### Extracted information
====

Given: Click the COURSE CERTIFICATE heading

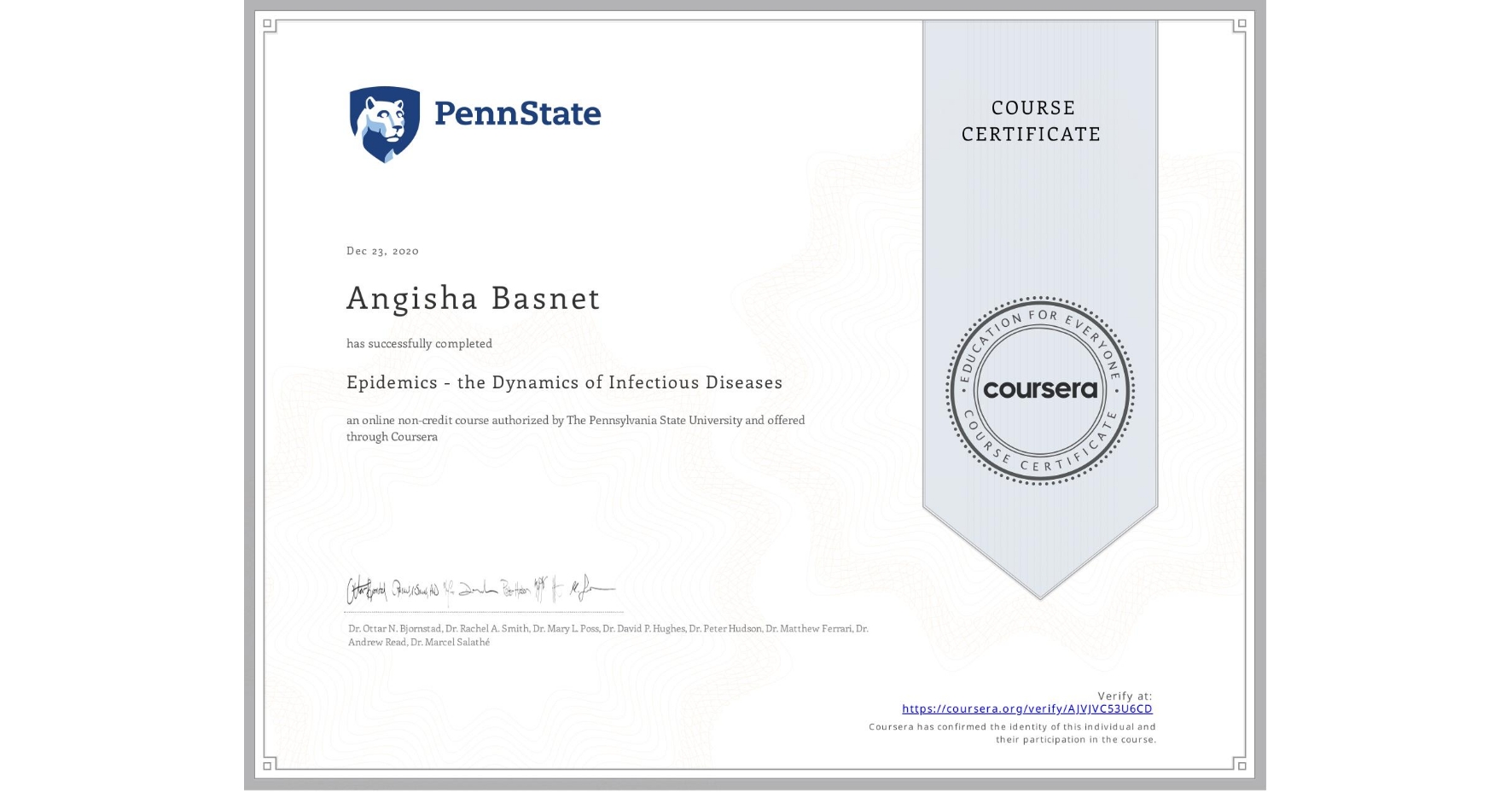Looking at the screenshot, I should [x=1031, y=121].
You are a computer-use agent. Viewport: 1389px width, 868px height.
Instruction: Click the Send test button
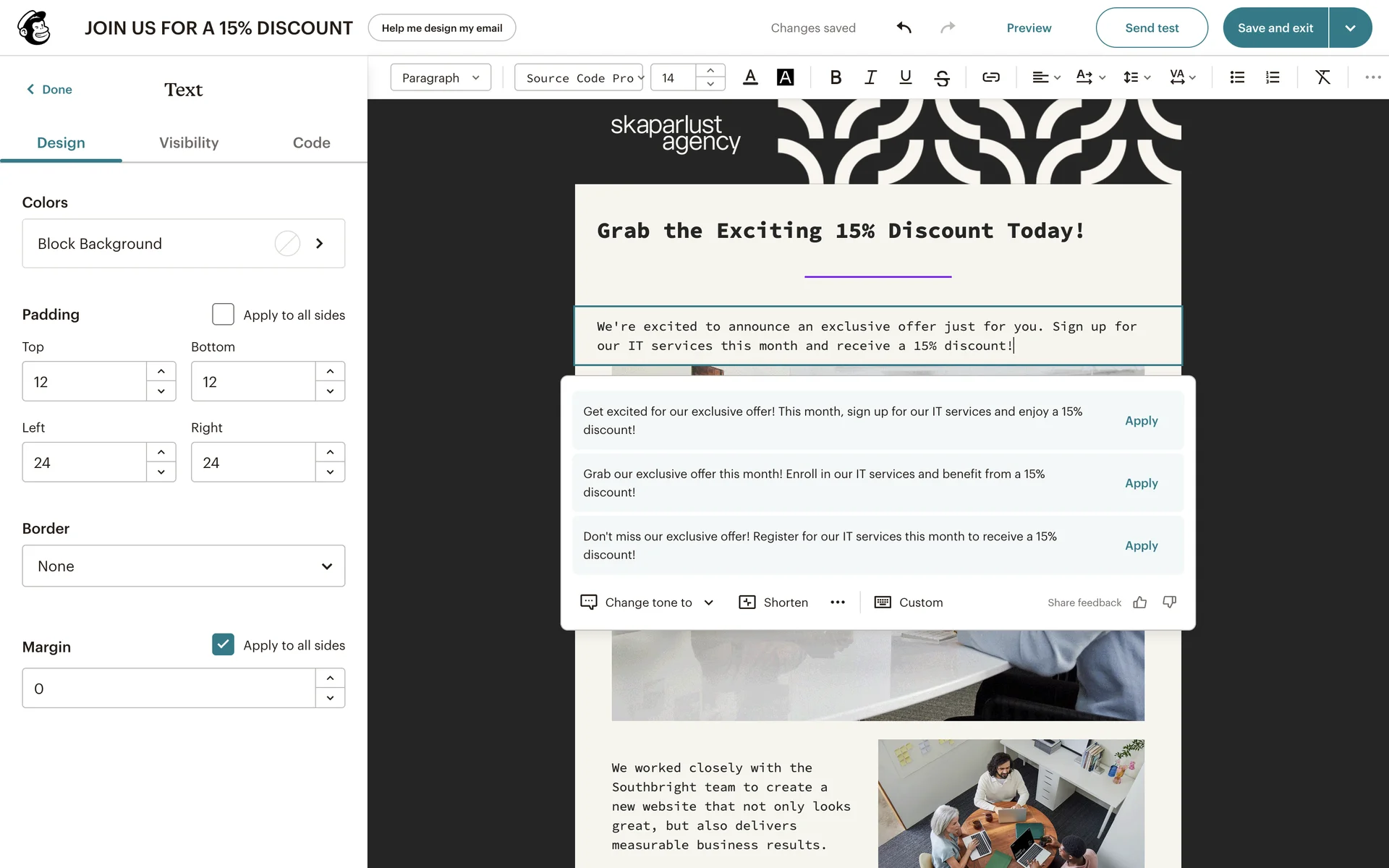1151,27
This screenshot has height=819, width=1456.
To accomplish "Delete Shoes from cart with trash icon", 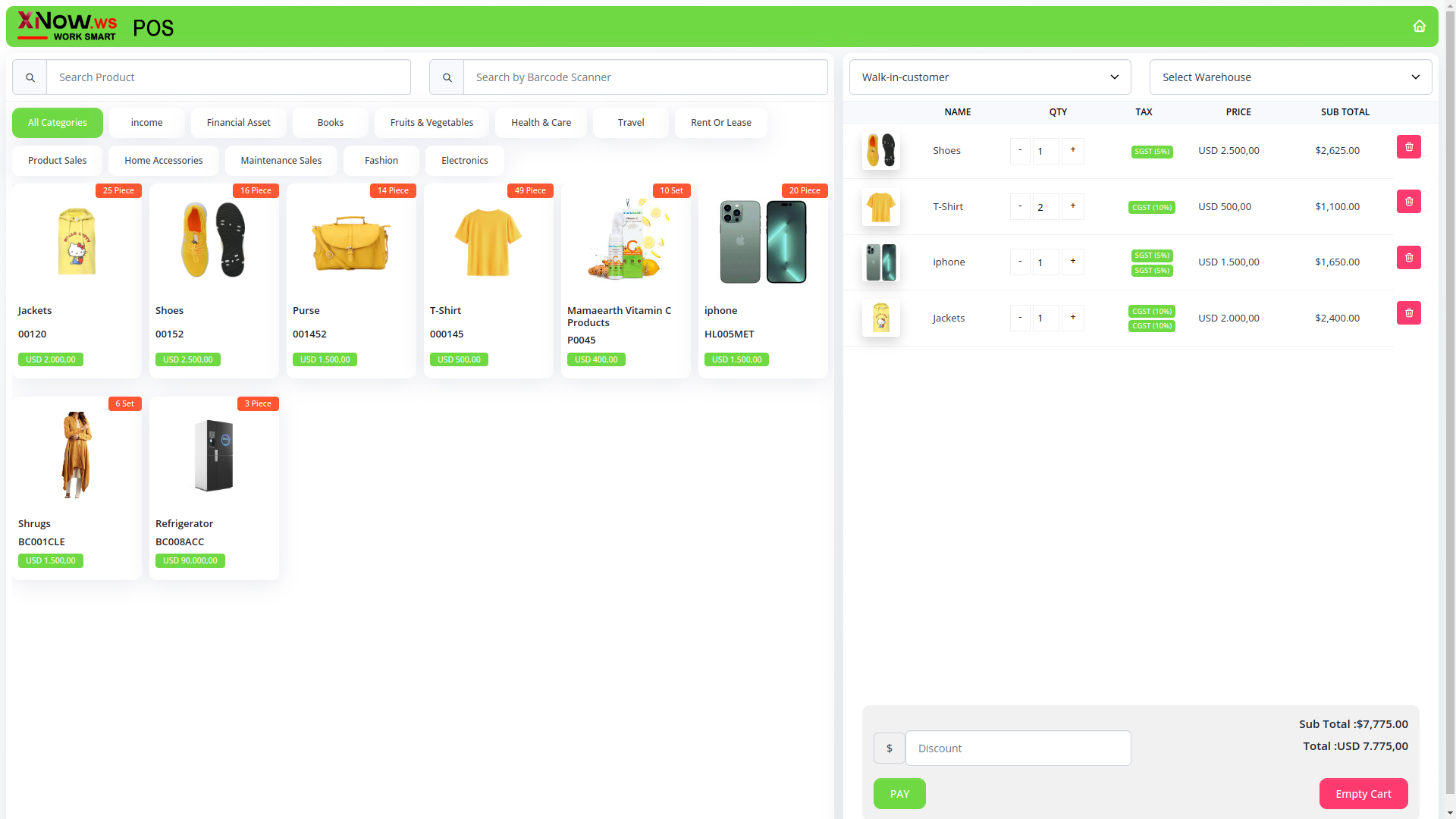I will pyautogui.click(x=1408, y=147).
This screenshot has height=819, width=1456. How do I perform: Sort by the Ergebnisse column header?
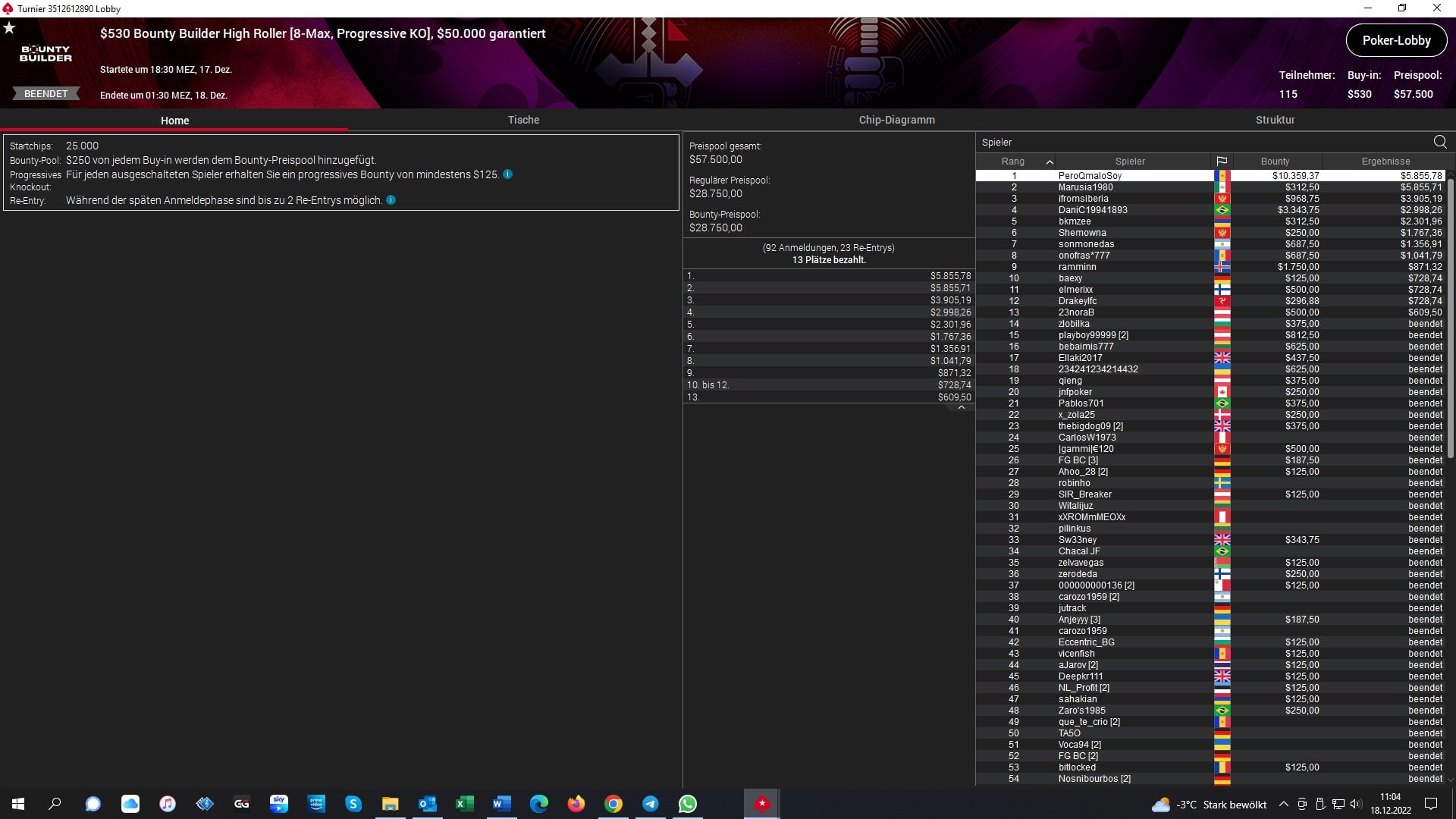tap(1385, 161)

====

### What to do
Print once more, exactly, the lines from the one with "This screenshot has height=819, width=1456. How" through the last line of the data, both ends included, without any pictures.

### Expected output
This screenshot has height=819, width=1456. How do I perform: Sort by the Ergebnisse column header?
tap(1385, 161)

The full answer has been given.